Records of locating words and elements:
* BEGIN *

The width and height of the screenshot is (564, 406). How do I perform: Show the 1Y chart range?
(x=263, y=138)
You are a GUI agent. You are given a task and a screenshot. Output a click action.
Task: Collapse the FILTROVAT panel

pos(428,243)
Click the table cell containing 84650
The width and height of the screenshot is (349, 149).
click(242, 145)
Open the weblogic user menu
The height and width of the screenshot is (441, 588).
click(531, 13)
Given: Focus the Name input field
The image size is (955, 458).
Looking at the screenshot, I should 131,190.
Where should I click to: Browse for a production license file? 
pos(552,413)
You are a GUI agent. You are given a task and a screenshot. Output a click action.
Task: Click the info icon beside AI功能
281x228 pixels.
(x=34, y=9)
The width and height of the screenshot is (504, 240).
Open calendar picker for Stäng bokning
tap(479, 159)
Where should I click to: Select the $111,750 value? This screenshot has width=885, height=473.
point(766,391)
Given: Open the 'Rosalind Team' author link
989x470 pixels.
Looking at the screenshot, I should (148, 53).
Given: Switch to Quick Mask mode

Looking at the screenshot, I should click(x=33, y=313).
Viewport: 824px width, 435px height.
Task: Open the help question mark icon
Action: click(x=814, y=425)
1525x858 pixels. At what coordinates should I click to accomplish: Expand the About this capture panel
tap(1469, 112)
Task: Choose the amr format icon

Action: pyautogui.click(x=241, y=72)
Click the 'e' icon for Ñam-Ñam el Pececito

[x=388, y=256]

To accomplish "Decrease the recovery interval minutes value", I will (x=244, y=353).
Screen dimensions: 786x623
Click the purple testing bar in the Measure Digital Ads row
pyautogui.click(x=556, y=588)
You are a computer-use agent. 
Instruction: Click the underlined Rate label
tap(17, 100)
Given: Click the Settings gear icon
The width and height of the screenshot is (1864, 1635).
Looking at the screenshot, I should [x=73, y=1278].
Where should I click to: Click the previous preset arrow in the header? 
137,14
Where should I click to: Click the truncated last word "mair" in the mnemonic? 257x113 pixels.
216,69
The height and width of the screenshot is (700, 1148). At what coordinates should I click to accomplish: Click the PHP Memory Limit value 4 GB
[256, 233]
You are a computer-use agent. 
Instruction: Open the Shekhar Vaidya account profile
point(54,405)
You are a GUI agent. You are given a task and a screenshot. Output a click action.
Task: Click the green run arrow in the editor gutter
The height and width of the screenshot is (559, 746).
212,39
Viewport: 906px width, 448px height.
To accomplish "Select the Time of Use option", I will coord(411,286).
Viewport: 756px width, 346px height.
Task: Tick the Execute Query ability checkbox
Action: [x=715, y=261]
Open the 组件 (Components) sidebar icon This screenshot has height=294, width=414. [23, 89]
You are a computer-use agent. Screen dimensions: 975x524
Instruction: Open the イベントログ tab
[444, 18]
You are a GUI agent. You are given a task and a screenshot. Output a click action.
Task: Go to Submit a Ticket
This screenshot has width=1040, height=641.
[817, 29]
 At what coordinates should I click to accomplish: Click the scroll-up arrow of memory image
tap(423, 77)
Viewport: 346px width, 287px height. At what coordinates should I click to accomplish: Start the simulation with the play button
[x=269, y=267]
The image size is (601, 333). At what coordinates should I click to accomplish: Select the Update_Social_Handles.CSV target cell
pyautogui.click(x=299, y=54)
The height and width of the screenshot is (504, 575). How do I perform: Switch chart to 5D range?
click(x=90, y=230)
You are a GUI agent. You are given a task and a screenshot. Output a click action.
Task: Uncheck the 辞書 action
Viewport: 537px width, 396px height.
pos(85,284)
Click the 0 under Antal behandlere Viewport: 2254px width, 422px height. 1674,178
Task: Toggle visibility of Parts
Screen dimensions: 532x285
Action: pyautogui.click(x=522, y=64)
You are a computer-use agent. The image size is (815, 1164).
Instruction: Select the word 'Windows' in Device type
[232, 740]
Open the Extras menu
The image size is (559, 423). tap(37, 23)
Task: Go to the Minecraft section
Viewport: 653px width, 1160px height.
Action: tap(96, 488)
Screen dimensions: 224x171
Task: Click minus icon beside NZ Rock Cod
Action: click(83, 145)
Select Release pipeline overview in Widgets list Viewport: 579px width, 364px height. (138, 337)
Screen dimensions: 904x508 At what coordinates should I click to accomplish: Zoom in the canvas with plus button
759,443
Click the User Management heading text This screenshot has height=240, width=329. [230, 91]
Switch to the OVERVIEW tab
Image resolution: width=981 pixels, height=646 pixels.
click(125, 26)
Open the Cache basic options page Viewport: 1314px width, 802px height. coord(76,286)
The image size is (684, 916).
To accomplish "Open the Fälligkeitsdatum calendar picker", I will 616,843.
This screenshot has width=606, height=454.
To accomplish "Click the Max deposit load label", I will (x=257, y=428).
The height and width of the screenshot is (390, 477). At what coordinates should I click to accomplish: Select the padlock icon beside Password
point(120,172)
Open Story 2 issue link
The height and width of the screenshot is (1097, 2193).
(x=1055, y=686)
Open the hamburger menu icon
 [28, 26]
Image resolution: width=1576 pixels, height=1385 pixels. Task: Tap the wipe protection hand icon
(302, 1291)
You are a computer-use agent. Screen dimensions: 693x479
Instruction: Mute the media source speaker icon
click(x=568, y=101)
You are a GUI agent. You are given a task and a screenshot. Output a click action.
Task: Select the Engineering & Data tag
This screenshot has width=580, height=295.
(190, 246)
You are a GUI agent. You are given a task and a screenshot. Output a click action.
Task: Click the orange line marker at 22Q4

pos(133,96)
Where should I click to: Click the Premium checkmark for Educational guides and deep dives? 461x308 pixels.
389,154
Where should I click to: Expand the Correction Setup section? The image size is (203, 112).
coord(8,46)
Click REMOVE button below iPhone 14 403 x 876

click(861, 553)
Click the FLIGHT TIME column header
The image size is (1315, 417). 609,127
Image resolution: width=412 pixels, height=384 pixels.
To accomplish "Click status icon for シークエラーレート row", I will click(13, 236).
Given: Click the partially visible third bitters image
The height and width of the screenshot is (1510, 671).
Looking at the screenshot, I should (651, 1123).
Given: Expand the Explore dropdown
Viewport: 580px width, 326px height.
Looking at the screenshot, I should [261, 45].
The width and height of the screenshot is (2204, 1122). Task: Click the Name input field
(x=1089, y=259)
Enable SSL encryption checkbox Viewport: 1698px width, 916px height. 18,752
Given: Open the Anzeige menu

* END *

■ Your objective ■
Rewrite the material above as a Markdown table with the columns "Row" and "Line." Give each non-blank line its own row, numbered in order, and leave out blank lines.

■ Exercise output ■
| Row | Line |
|---|---|
| 1 | The width and height of the screenshot is (564, 406). How do I perform: Show the 1Y chart range? |
| 2 | (x=263, y=138) |
| 3 | You are a GUI agent. You are given a task and a screenshot. Output a click action. |
| 4 | Task: Collapse the FILTROVAT panel |
| 5 | pos(428,243) |
| 6 | Click the table cell containing 84650 |
| 7 | The width and height of the screenshot is (349, 149). |
| 8 | click(242, 145) |
| 9 | Open the weblogic user menu |
| 10 | The height and width of the screenshot is (441, 588). |
| 11 | click(531, 13) |
| 12 | Given: Focus the Name input field |
| 13 | The image size is (955, 458). |
| 14 | Looking at the screenshot, I should 131,190. |
| 15 | Where should I click to: Browse for a production license file?  |
| 16 | pos(552,413) |
| 17 | You are a GUI agent. You are given a task and a screenshot. Output a click action. |
| 18 | Task: Click the info icon beside AI功能 |
| 19 | 281x228 pixels. |
| 20 | (x=34, y=9) |
| 21 | The width and height of the screenshot is (504, 240). |
| 22 | Open calendar picker for Stäng bokning |
| 23 | tap(479, 159) |
| 24 | Where should I click to: Select the $111,750 value? This screenshot has width=885, height=473. |
| 25 | point(766,391) |
| 26 | Given: Open the 'Rosalind Team' author link |
| 27 | 989x470 pixels. |
| 28 | Looking at the screenshot, I should (148, 53). |
| 29 | Given: Switch to Quick Mask mode |
| 30 | Looking at the screenshot, I should click(x=33, y=313). |
| 31 | Viewport: 824px width, 435px height. |
| 32 | Task: Open the help question mark icon |
| 33 | Action: click(x=814, y=425) |
| 34 | 1525x858 pixels. At what coordinates should I click to accomplish: Expand the About this capture panel |
| 35 | tap(1469, 112) |
| 36 | Task: Choose the amr format icon |
| 37 | Action: pyautogui.click(x=241, y=72) |
| 38 | Click the 'e' icon for Ñam-Ñam el Pececito |
| 39 | [x=388, y=256] |
| 40 | To accomplish "Decrease the recovery interval minutes value", I will (x=244, y=353). |
| 41 | Screen dimensions: 786x623 |
| 42 | Click the purple testing bar in the Measure Digital Ads row |
| 43 | pyautogui.click(x=556, y=588) |
| 44 | You are a computer-use agent.  |
| 45 | Instruction: Click the underlined Rate label |
| 46 | tap(17, 100) |
| 47 | Given: Click the Settings gear icon |
| 48 | The width and height of the screenshot is (1864, 1635). |
| 49 | Looking at the screenshot, I should [x=73, y=1278]. |
| 50 | Where should I click to: Click the previous preset arrow in the header?  |
| 51 | 137,14 |
| 52 | Where should I click to: Click the truncated last word "mair" in the mnemonic? 257x113 pixels. |
| 53 | 216,69 |
| 54 | The height and width of the screenshot is (700, 1148). At what coordinates should I click to accomplish: Click the PHP Memory Limit value 4 GB |
| 55 | [256, 233] |
| 56 | You are a computer-use agent.  |
| 57 | Instruction: Open the Shekhar Vaidya account profile |
| 58 | point(54,405) |
| 59 | You are a GUI agent. You are given a task and a screenshot. Output a click action. |
| 60 | Task: Click the green run arrow in the editor gutter |
| 61 | The height and width of the screenshot is (559, 746). |
| 62 | 212,39 |
| 63 | Viewport: 906px width, 448px height. |
| 64 | To accomplish "Select the Time of Use option", I will coord(411,286). |
| 65 | Viewport: 756px width, 346px height. |
| 66 | Task: Tick the Execute Query ability checkbox |
| 67 | Action: [x=715, y=261] |
| 68 | Open the 组件 (Components) sidebar icon This screenshot has height=294, width=414. [23, 89] |
| 69 | You are a computer-use agent. Screen dimensions: 975x524 |
| 70 | Instruction: Open the イベントログ tab |
| 71 | [444, 18] |
| 72 | You are a GUI agent. You are given a task and a screenshot. Output a click action. |
| 73 | Task: Go to Submit a Ticket |
| 74 | This screenshot has width=1040, height=641. |
| 75 | [817, 29] |
| 76 |  At what coordinates should I click to accomplish: Click the scroll-up arrow of memory image |
| 77 | tap(423, 77) |
| 78 | Viewport: 346px width, 287px height. At what coordinates should I click to accomplish: Start the simulation with the play button |
| 79 | [x=269, y=267] |
| 80 | The image size is (601, 333). At what coordinates should I click to accomplish: Select the Update_Social_Handles.CSV target cell |
| 81 | pyautogui.click(x=299, y=54) |
| 82 | The height and width of the screenshot is (504, 575). How do I perform: Switch chart to 5D range? |
| 83 | click(x=90, y=230) |
| 84 | You are a GUI agent. You are given a task and a screenshot. Output a click action. |
| 85 | Task: Uncheck the 辞書 action |
| 86 | Viewport: 537px width, 396px height. |
| 87 | pos(85,284) |
| 88 | Click the 0 under Antal behandlere Viewport: 2254px width, 422px height. 1674,178 |
| 89 | Task: Toggle visibility of Parts |
| 90 | Screen dimensions: 532x285 |
| 91 | Action: pyautogui.click(x=522, y=64) |
| 92 | You are a computer-use agent. The image size is (815, 1164). |
| 93 | Instruction: Select the word 'Windows' in Device type |
| 94 | [232, 740] |
| 95 | Open the Extras menu |
| 96 | The image size is (559, 423). tap(37, 23) |
| 97 | Task: Go to the Minecraft section |
| 98 | Viewport: 653px width, 1160px height. |
| 99 | Action: tap(96, 488) |
| 100 | Screen dimensions: 224x171 |
| 101 | Task: Click minus icon beside NZ Rock Cod |
| 102 | Action: click(83, 145) |
| 103 | Select Release pipeline overview in Widgets list Viewport: 579px width, 364px height. (138, 337) |
| 104 | Screen dimensions: 904x508 At what coordinates should I click to accomplish: Zoom in the canvas with plus button |
| 105 | 759,443 |
| 106 | Click the User Management heading text This screenshot has height=240, width=329. [230, 91] |
| 107 | Switch to the OVERVIEW tab |
| 108 | Image resolution: width=981 pixels, height=646 pixels. |
| 109 | click(125, 26) |
| 110 | Open the Cache basic options page Viewport: 1314px width, 802px height. coord(76,286) |
| 111 | The image size is (684, 916). |
| 112 | To accomplish "Open the Fälligkeitsdatum calendar picker", I will 616,843. |
| 113 | This screenshot has width=606, height=454. |
| 114 | To accomplish "Click the Max deposit load label", I will (x=257, y=428). |
| 115 | The height and width of the screenshot is (390, 477). At what coordinates should I click to accomplish: Select the padlock icon beside Password |
| 116 | point(120,172) |
| 117 | Open Story 2 issue link |
| 118 | The height and width of the screenshot is (1097, 2193). |
| 119 | (x=1055, y=686) |
| 120 | Open the hamburger menu icon |
| 121 |  [28, 26] |
| 122 | Image resolution: width=1576 pixels, height=1385 pixels. Task: Tap the wipe protection hand icon |
| 123 | (302, 1291) |
| 124 | You are a computer-use agent. Screen dimensions: 693x479 |
| 125 | Instruction: Mute the media source speaker icon |
| 126 | click(x=568, y=101) |
| 127 | You are a GUI agent. You are given a task and a screenshot. Output a click action. |
| 128 | Task: Select the Engineering & Data tag |
| 129 | This screenshot has width=580, height=295. |
| 130 | (190, 246) |
| 131 | You are a GUI agent. You are given a task and a screenshot. Output a click action. |
| 132 | Task: Click the orange line marker at 22Q4 |
| 133 | pos(133,96) |
| 134 | Where should I click to: Click the Premium checkmark for Educational guides and deep dives? 461x308 pixels. |
| 135 | 389,154 |
| 136 | Where should I click to: Expand the Correction Setup section? The image size is (203, 112). |
| 137 | coord(8,46) |
| 138 | Click REMOVE button below iPhone 14 403 x 876 |
| 139 | click(861, 553) |
| 140 | Click the FLIGHT TIME column header |
| 141 | The image size is (1315, 417). 609,127 |
| 142 | Image resolution: width=412 pixels, height=384 pixels. |
| 143 | To accomplish "Click status icon for シークエラーレート row", I will click(13, 236). |
| 144 | Given: Click the partially visible third bitters image |
| 145 | The height and width of the screenshot is (1510, 671). |
| 146 | Looking at the screenshot, I should (651, 1123). |
| 147 | Given: Expand the Explore dropdown |
| 148 | Viewport: 580px width, 326px height. |
| 149 | Looking at the screenshot, I should [261, 45]. |
| 150 | The width and height of the screenshot is (2204, 1122). Task: Click the Name input field |
| 151 | (x=1089, y=259) |
| 152 | Enable SSL encryption checkbox Viewport: 1698px width, 916px height. 18,752 |
| 153 | Given: Open the Anzeige menu |